There were also many other weird, and often disgusting search queries going on, often by the same set of users. I won’t repeat them here, but you can easily see for yourself what some AOL users were searching for. While these searches represent a very small percentage of all the searches conducted, it doesn’t paint a good picture of the Internet for lawmakers. (Keep in mind that these sort of searches are to be expected – after all, even if the incident rate for violent crime is something low like 27 per 100 000, that’s still 0.027%, and keep in mind this search query dataset represents over 650,000 users.)

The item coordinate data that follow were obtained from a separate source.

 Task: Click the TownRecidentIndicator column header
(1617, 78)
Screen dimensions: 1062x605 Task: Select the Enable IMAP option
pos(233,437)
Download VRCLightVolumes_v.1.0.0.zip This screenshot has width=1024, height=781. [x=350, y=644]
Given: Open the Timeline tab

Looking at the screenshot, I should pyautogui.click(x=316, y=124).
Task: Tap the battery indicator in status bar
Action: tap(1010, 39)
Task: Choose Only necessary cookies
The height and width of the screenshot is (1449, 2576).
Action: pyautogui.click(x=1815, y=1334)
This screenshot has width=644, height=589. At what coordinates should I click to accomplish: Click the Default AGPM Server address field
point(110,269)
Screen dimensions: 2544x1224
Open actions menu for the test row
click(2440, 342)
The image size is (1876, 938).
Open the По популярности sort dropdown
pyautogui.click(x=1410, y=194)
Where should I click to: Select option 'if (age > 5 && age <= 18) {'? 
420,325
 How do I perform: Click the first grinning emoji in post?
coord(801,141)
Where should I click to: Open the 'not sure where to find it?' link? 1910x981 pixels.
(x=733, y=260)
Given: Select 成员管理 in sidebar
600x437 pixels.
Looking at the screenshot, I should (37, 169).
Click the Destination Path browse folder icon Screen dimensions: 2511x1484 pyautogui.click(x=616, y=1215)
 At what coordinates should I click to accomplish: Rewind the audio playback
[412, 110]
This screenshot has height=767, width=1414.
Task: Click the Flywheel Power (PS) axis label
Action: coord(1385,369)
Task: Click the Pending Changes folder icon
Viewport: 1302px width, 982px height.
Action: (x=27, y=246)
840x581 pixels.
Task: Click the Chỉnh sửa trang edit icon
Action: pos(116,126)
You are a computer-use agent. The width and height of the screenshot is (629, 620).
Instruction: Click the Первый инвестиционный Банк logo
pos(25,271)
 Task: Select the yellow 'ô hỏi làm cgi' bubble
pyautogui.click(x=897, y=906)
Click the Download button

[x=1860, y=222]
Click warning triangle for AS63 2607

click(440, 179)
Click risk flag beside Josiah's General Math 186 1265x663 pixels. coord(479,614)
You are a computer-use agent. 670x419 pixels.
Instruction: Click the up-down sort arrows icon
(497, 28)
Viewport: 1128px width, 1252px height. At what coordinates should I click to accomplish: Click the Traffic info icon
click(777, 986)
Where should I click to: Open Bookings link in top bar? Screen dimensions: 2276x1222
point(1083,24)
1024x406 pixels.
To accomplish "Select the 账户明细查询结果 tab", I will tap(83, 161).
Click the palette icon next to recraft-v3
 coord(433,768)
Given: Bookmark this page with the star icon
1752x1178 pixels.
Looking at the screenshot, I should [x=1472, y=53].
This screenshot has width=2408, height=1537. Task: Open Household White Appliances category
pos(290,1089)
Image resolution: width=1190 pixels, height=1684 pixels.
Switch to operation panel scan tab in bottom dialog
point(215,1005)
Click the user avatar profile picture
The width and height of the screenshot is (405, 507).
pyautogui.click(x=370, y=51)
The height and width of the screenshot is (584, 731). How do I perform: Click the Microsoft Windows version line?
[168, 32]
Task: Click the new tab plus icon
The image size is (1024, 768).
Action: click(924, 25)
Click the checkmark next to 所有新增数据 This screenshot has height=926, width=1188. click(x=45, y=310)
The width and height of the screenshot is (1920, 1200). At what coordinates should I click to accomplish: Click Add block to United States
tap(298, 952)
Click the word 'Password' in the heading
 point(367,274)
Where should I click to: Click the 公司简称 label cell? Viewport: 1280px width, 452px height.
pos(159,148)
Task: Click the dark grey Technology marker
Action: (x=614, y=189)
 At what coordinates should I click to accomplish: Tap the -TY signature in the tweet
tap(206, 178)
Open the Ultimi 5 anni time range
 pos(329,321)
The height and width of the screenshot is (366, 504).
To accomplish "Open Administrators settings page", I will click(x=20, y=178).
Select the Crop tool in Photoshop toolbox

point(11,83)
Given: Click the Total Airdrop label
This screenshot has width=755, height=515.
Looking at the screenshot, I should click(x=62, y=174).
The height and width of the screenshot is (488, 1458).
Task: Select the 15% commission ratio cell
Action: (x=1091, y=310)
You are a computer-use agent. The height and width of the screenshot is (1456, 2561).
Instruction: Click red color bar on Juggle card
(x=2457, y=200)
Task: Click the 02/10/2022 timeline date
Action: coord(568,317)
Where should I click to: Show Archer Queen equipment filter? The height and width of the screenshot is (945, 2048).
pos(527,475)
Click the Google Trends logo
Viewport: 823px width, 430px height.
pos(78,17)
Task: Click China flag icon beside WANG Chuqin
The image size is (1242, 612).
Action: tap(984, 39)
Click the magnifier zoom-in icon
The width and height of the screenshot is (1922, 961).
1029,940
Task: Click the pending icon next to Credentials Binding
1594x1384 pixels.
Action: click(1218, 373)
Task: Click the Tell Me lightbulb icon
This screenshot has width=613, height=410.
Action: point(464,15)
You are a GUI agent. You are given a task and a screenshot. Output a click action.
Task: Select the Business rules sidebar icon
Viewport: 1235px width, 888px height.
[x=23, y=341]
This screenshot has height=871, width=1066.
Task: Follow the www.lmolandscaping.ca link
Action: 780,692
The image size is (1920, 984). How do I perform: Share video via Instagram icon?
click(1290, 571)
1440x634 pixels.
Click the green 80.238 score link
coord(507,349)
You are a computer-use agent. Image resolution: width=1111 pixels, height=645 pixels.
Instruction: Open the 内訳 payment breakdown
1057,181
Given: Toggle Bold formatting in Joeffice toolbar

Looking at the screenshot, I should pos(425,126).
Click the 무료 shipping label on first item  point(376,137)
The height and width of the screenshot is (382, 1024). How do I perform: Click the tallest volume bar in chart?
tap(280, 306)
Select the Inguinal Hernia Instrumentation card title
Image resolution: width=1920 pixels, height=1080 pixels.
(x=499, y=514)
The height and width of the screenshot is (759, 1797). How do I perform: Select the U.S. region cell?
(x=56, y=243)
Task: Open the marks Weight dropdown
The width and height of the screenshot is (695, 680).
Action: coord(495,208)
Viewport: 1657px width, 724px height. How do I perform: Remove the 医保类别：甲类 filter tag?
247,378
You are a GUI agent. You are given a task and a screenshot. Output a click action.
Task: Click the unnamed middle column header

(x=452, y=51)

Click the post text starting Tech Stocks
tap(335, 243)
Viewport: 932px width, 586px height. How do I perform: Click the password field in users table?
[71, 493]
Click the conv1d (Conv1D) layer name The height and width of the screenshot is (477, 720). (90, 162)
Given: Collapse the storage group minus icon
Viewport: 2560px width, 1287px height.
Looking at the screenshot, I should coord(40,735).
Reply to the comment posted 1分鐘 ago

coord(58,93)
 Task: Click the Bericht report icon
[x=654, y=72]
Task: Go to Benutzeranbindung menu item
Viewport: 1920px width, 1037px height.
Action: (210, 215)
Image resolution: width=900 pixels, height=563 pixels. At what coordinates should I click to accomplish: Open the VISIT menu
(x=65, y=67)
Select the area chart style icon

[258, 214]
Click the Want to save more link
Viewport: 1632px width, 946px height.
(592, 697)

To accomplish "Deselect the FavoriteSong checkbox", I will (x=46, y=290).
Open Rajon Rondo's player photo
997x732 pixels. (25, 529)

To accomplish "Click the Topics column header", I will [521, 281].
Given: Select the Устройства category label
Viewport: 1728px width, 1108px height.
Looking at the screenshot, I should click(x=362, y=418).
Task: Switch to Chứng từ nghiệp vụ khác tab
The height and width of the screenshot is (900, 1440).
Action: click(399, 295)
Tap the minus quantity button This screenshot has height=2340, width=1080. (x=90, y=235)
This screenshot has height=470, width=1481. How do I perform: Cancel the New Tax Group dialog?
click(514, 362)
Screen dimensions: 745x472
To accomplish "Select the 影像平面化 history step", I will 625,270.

Note that I haven’t even touched on the topic of false positives. What if someone was writing a paper on the effects of torture, or of any of the other examples of “man’s inhumanity to man”? They’d obviously have to search for some pretty disturbing stuff (I’m glad I’ve never had such a writing assignment), and then these searches would be tied together by the unique identifier. There are plenty of other examples, but the idea is that using someone’s search queries for legal purposes is an easy way to 1984 – while there obviously may be statistical connections between actual crimes, the potential for “though crime” is just too large.
Waves and reverberations
As far as I can tell, this story (and thus the wide release of the data) only started sometime this weekend, probably on Friday or Saturday. But, it’s already making its way around the non-traditional news outlets (blogs, social communities) like fire through a tissue factory. There’s been talk of how personally identifiable information may be available, and of the legal ramifications. It’s already in the top five among Technorati searches, so you can believe that anyone who wants this data will get it. If this doesn’t hit the mainstream news soon, I’ll be very surprised and disappointed – so far there’s only one result for it in Google News.
AOL has apparently responded to this privacy leak, in a comment available here.
Nothing really new or interesting – other than the data represented only about 1.5% of all AOL users, and those included were only US users who used AOL’s client software. As expected, Mr. Weinstein of AOL said that it was an “innocent enough attempt to reach out to the academic community with new research tools”, but as expected, it didn’t go through official channels for approval. You can be sure that AOL’s going to change their policy on this sort of stuff – don’t expect any more stuff from AOL research for a while. (Someone or some people probably also got fired.)